O presidente da Assembleia Nacional, Diosdado Cabello, foi ainda mais enfático e disse que "o governo fará o que tiver de fazer para que se cumpra a vontade popular de 7 de outubro", em referência à data da última eleição. Ele afirma não haver qualquer regra na Constituição afirmando que ele deve tomar posse no lugar de Chávez e acusa a oposição de planejar um golpe. O líder chavista fez um chamado à população para que se concentre na Praça Caracas, a poucos metros da Assembleia Nacional, em apoio a Chávez na quinta-feira. Explicou que nessa data será realizado um concerto com a Orquestra Sinfônica Juvenil em homenagem a Chávez, com a presença de governantes de vários países. Cristina Kirchner, presidente da Argentina, deve chegar a Havana no fim de semana para visitar o presidente. A imprensa uruguaia destacou a intenção do presidente José Mujica de viajar para a Venezuela.

Cabello negou que a Venezuela esteja diante de um vazio de poder desde que Chávez foi operado em Cuba no dia 11 de dezembro:

- Aqui não há nada que configure um vazio de poder e nada que dê esperança a eles (a oposição) de que Chávez se vá no dia 10 - disse.

Ontem, cerca de 2.200 personalidades de 90 países assinaram uma carta de solidariedade ao presidente, com nomes como o do ator americano Danny Glover, da ativista pacifista Cindy Sheehan, do argentino Adolfo Pérez Esquivel, Prêmio Nobel da Paz em 1980, e do poeta amazonense Thiago de Mello, entre outros.

IGREJA: "MORALMENTE INACEITÁVEL"

Mas o repúdio da oposição à prorrogação do mandato do presidente ganhou um aliado de peso: a Igreja Católica venezuelana. Para o presidente da Conferência Episcopal Venezuelana, monsenhor Diego Padrón, apesar das diversas interpretações da Carta do país, está claro "na letra e no espírito" da Constituição que o mandato do presidente expira na quinta-feira, mesma data em que se inicia seu quarto mandato.

- Alterar a Constituição para alcançar um objetivo político é moralmente inaceitável - disse, ressaltando que os possíveis efeitos disso incluiriam os riscos de batalha por poder, violência, anarquia e ingovernabilidade.

Em seu documento anual, os membros da Igreja Católica dizem que a população está confusa e chateada com a falta de informações sobre o estado de saúde do presidente, destacando que, apesar dos 25 comunicados do governo, não houve sequer um boletim médico oficial. Os prelados ressaltam ainda que Chávez não é um paciente comum e que o governo tem a obrigação de detalhar a condição do paciente.

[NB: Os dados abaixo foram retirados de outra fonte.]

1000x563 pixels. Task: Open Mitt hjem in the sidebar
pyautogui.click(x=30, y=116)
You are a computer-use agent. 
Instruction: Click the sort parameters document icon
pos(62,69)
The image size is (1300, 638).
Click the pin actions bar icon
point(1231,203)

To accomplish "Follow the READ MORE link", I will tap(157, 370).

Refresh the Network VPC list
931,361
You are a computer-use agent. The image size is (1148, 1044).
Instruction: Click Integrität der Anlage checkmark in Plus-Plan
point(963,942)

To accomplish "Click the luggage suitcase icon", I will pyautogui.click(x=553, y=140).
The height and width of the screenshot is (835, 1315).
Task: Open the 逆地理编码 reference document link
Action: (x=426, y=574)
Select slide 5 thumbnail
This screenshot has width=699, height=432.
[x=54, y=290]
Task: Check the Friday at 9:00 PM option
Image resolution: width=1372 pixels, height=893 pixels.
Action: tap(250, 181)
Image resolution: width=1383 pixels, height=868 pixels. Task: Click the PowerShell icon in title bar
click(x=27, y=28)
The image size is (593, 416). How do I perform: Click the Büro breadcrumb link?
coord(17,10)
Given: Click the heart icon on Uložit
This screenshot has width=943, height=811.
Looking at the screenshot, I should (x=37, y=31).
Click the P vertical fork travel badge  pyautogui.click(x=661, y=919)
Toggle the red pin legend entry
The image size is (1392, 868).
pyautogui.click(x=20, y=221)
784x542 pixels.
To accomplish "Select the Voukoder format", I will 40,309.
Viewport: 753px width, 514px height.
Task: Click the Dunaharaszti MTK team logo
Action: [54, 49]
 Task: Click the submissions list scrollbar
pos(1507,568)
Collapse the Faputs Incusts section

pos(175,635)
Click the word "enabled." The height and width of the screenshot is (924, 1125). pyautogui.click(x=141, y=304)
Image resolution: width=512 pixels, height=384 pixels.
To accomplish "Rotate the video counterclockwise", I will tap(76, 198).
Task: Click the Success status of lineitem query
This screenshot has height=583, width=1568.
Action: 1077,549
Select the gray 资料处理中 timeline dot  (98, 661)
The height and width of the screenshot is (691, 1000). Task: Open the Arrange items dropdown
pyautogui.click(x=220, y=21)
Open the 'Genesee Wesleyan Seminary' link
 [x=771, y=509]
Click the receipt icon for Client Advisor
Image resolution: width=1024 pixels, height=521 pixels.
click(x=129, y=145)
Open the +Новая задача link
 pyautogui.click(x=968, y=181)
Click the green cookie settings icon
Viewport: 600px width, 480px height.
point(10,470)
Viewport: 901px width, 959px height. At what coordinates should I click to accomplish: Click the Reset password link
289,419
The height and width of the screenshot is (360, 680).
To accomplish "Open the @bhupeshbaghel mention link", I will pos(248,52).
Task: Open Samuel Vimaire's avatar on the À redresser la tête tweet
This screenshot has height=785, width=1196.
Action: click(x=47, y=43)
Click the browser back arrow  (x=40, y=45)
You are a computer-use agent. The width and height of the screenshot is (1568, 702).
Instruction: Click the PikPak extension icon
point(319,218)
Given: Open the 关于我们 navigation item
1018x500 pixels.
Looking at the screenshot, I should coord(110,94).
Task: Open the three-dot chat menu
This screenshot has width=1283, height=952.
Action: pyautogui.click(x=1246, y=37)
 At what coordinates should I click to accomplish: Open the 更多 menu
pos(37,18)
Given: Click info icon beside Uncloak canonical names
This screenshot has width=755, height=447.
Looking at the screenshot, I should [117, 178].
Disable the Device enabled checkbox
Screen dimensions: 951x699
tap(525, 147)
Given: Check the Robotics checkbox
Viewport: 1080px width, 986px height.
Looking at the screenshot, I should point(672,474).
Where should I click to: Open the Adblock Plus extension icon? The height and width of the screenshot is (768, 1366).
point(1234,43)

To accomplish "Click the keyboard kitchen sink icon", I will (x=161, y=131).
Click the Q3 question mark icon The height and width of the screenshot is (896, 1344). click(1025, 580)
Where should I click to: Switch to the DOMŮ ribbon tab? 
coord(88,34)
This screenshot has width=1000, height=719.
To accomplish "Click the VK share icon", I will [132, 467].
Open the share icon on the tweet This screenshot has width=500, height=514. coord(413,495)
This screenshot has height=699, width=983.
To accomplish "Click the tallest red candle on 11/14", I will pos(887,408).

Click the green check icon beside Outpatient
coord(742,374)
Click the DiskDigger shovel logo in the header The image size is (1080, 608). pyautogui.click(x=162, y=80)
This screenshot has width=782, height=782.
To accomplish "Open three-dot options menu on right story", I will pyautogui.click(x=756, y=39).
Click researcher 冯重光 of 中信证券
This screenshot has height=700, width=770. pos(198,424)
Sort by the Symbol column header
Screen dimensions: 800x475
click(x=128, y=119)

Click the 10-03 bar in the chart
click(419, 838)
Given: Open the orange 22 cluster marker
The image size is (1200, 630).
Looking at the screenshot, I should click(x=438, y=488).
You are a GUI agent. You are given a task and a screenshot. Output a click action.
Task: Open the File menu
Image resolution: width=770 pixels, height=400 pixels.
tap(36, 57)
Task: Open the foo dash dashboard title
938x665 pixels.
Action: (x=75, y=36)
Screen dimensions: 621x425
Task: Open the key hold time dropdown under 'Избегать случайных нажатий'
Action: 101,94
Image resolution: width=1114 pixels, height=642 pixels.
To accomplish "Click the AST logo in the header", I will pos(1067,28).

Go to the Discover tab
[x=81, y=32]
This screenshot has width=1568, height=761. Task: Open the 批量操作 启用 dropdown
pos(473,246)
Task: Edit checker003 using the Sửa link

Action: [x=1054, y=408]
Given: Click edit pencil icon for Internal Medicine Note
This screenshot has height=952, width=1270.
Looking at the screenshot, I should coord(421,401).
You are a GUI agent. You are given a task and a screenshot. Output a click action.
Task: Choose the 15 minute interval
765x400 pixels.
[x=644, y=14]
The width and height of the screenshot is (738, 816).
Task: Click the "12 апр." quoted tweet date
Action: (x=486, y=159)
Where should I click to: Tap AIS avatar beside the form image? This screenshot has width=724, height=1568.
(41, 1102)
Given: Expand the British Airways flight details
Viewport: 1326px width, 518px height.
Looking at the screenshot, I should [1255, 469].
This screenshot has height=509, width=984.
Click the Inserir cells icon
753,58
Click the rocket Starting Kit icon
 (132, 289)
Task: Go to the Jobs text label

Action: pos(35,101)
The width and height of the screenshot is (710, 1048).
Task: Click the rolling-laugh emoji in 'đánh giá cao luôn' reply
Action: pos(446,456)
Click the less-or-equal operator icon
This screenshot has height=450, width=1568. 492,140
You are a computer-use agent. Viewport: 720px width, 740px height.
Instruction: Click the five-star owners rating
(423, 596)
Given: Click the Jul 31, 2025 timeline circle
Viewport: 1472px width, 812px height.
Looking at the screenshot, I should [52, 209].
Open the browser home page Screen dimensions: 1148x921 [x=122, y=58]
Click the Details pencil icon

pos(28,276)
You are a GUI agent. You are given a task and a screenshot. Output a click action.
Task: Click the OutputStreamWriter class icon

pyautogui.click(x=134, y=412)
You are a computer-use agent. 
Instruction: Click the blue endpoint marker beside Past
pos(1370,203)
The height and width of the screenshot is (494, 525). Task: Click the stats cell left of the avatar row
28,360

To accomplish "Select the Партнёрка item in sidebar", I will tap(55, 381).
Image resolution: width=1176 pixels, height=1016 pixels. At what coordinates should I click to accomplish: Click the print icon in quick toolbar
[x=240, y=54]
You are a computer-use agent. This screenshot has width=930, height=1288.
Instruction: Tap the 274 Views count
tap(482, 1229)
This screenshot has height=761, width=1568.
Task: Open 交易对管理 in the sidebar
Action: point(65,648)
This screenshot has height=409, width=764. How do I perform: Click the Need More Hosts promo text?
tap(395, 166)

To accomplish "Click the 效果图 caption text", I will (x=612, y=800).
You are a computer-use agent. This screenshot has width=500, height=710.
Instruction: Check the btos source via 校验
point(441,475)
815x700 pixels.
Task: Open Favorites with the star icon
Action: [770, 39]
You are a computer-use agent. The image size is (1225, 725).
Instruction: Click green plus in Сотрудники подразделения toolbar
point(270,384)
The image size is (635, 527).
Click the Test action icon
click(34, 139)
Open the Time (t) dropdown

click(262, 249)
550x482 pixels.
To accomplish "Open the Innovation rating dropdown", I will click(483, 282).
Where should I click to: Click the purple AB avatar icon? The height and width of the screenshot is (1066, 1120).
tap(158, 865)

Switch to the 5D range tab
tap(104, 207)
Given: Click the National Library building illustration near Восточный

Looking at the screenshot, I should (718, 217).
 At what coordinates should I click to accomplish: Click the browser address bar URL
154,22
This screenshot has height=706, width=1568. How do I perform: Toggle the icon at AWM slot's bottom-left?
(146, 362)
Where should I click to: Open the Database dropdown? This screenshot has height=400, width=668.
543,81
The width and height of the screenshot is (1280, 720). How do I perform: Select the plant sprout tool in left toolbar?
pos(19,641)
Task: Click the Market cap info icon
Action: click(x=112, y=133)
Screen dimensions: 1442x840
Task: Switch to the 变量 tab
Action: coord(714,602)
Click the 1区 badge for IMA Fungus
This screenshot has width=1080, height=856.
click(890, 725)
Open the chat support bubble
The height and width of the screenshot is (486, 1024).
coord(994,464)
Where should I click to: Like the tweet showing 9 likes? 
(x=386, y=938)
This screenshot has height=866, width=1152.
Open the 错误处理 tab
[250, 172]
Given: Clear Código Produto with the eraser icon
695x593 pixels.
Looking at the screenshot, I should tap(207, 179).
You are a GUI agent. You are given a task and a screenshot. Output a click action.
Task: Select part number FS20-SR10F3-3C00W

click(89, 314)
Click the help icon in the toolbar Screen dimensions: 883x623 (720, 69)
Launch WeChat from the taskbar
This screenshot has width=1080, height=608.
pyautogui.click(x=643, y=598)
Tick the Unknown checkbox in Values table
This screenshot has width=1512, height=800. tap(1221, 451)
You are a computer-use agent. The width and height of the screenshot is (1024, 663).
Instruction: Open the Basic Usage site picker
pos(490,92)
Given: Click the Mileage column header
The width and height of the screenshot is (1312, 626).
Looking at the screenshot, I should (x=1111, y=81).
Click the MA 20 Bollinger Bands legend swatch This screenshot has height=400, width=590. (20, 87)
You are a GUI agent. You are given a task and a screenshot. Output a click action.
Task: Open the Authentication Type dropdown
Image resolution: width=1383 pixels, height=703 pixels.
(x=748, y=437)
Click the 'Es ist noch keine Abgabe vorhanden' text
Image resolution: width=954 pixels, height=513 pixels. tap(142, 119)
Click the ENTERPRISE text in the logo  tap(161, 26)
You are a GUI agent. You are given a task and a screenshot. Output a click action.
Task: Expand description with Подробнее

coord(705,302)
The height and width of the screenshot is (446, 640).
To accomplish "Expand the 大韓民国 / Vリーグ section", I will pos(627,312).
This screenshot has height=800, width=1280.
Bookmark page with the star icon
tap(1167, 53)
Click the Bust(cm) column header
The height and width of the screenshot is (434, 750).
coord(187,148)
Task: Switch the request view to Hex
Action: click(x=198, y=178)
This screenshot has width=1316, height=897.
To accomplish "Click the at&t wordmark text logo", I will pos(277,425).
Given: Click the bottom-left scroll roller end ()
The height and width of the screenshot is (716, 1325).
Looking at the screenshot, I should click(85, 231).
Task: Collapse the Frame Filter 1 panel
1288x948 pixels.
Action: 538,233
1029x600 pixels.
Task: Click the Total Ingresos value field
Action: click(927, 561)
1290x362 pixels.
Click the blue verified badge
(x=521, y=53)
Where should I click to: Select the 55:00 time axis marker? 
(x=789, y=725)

- Está em grave risco a estabilidade política e social da nação. Este é um momento histórico, difícil e incerto com características de uma situação complexa que poderia conduzir o país a uma encruzilhada perigosa - alertou Padrón.

Em resposta aos comentários da Igreja, com a qual Chávez sempre teve uma relação tensa ao longo de seus 14 anos no poder, Maduro disse esperar que a instituição mantenha uma conduta de respeito à vida política do país e à Constituição.

- O presidente já está em desenvolvimento de todas as suas funções. É um presidente reeleito que segue no cargo, e a mesma Constituição prevê, no artigo 231, que se há algum fato repentino o Tribunal Supremo de Justiça pode fixar nova data e juramentar o presidente - disse, numa interpretação da qual muitos advogados constitucionalistas divergem.